As shown in Table 1, adverse childhood experiences were not uncommon in this cohort, with 4% (adults exchanged blows, wore dirty clothes) to 40% (adults argued) obtaining scores of two or more on each item, indicative of at least some adversity. To develop summary measures from the scale, we submitted the 16 items to a principal-components analysis to determine the number of factors. This yielded five factors with eigenvalues greater than one which accounted for 66.3% of the variance in the scale. We then performed a factor analysis with varimax rotation on the five factors (Table 1). We labeled the rotated factors as emotional neglect (six items), parental intimidation (four items), parental violence (two items), family turmoil (two items), and financial need (two items). We grouped items into the domains suggested by the factor analysis and added the raw item scores to create summary measures of specific experiences (Table 2). Because the summary measures were moderately intercorrelated (median r=0.25), we also created a composite measure of adverse experience based on all 16 items (Table 2). Less than 5% of the cohort had a score of zero on the composite measure of adverse experience, indicating that most people had experienced at least some adversity in childhood. As shown in Table 2, the composite measure had a roughly symmetric distribution, and its moderate level of internal consistency, as shown by a coefficient alpha of 0.84, supports the idea that the diverse experiences could be adequately summarized in a composite measure. The specific measures with more than two items also had adequate levels of internal consistency (Table 2). Overall, neither the composite nor specific measures of adversity were strongly related to age, and there was some evidence of more adversity in men and those with less education.

TABLE 1.

Psychometric Information on the Modified Childhood Trauma Questionnaire

Distribution of Item Scores* Rotated Factor Loading
Abbreviated item 0 1 >2 1 2 3 4 5
Helped you feel important 43 28 27 0.78 −0.10 0.22 0.10 −0.02
Felt loved 57 25 19 0.83 0.18 0.09 0.15 0.08
Family felt close 43 36 22 0.81 0.14 0.18 0.05 0.12
Family supportive 53 28 19 0.84 0.23 0.10 0.12 0.06
Care/protect you 74 17 9 0.79 0.17 −0.02 0.21 0.10
Take you to doctor 73 11 16 0.63 0.27 −0.17 −0.07 0.27
Said hurtful things 58 23 19 0.23 0.71 0.02 0.23 0.10
Made you afraid 85 9 7 0.19 0.75 0.06 0.14 −0.08
Pushed/grabbed you 77 16 7 0.14 0.75 0.33 −0.03 0.13
Adults argued 19 41 40 0.04 0.52 0.48 0.01 −0.05
Punished you with a belt 63 23 13 0.14 0.18 0.65 0.13 0.27
Adults exchanged blows 91 5 4 0.12 0.11 0.75 0.05 −0.06
Family problems 69 21 9 0.10 0.28 0.11 0.79 −0.03
Family separation 60 30 10 0.27 0.00 0.05 0.80 0.12
Not enough to eat 69 12 19 −0.07 0.03 −0.04 −0.02 0.79
Wore dirty clothes 79 17 4 0.13 0.02 0.15 0.11 0.77
Variance explained
24.6 14.0 9.4 9.2 9.1
*

Percent obtaining each item score with higher scores denoting more adversity.

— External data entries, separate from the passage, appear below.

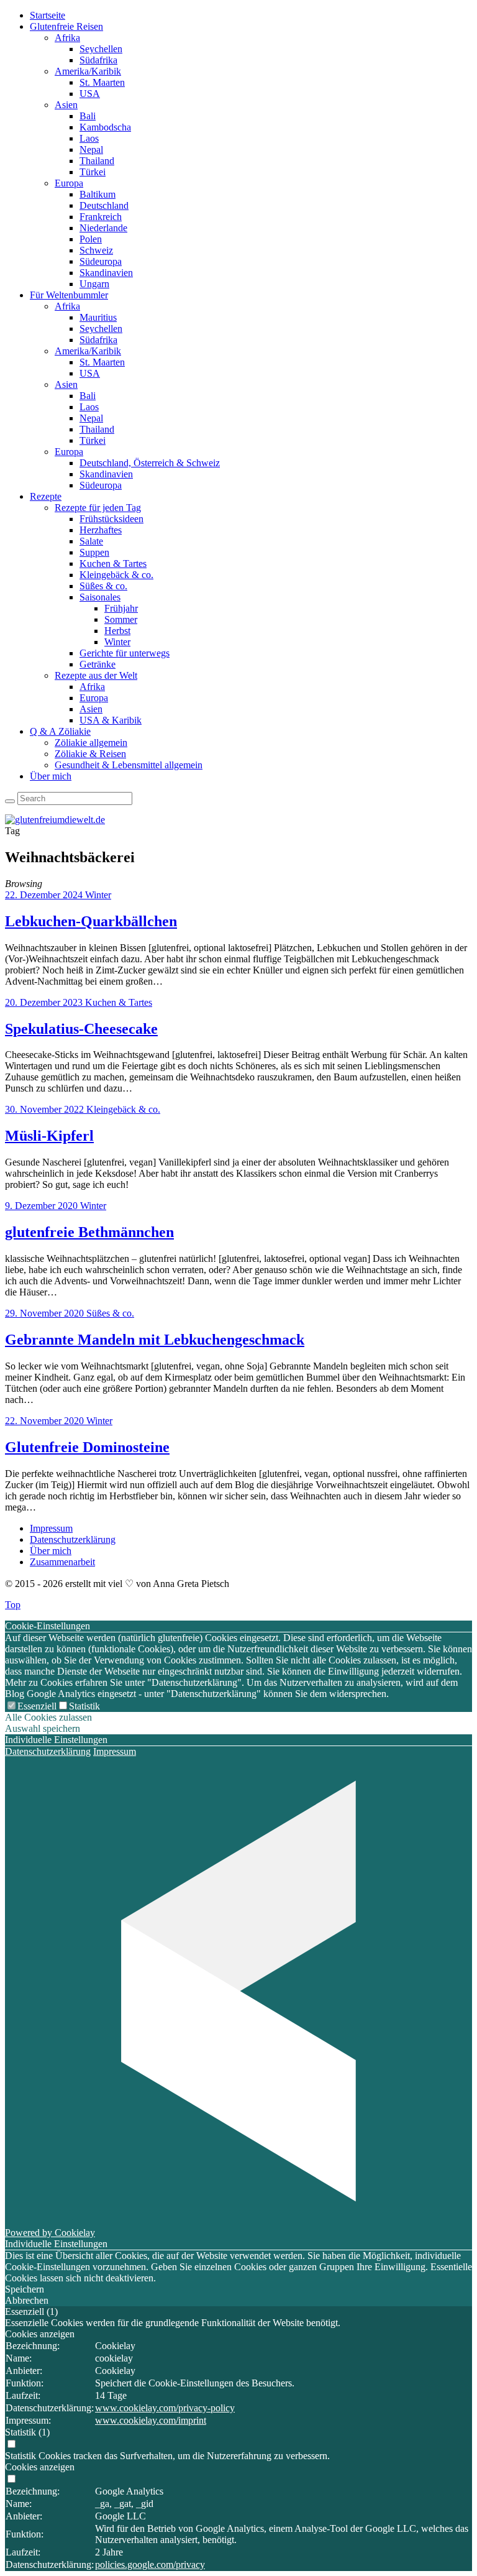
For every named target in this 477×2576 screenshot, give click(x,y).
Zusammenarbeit (62, 1562)
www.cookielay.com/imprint (150, 2420)
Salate (91, 541)
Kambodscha (105, 127)
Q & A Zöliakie (60, 731)
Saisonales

From a principal-components factor analysis; loadings of 0.50 or greater are in bold.

The communality for each rotated factor divided by the number of items on the entire questionnaire.

TABLE 2.

Summary Measures of Adverse Childhood Experience

Characteristic Emotional Neglect Parental Intimidation Parental Violence Family Turmoil Financial Need Composite Adversity
Number of items 6 4 2 2 2 6
Range 0−18 0−12 0−7 0−6 0−6 0−31
Mean (SD) 3.9 (4.2) 2.5 (2.3) 0.7 (1.0) 1.0 (1.3) 0.9 (1.5) 9.0 (6.8)
Skewness 1.1 1.4 2.2 1.7 1.5 1.1
Coefficient alpha 0.89 0.74 0.84
Correlations*
    Age −0.10 −0.08 −0.07 −0.13 0.01 −0.12
    Education −0.19 0.00 −0.20 −0.04 −0.04 −0.16
Sex differences
    t 0.10 −0.68 −2.05 −2.00 −2.27 −1.51
    df 251 140 90.8 251 251 147
    p
0.920 0.496 0.043 0.047 0.024 0.133
*

p <0.05 for correlations with an absolute value of .13 or more based on t-tests with 251 degrees of freedom.

SD: standard deviation.

To evaluate the temporal stability of the scale, we readministered it to a subset of 50 participants after a mean of 23.8 weeks (SD: 16.9; range: 1.1−66.4). They had a mean age of 81.5 (SD: 7.2), a mean of 14.2 years of education (SD: 2.7), and a mean Mini-Mental State Examination score of 28.4 (SD: 1.9); 80.0% were women and 94.0% were white and non-Hispanic. The test–retest correlation was 0.92 (t[48]=16.3, p <0.001) for the composite measure of childhood adversity, indicating excellent temporal stability. The subscores, which had missing data for one or two persons, had lower test–retest correlations, reflecting the brevity of the scales: r=0.93 for emotional neglect (t[46]=17.1, p <0.001), r=0.79 for parental intimidation (t[47]=8.9, p <0.001), r=0.77 for parental violence (t[46]=8.2, p <0.001), r=0.84 for family turmoil (t[46]=10.6, p <0.001), and r=0.65 for financial need (t[47]=6.0, p <0.001).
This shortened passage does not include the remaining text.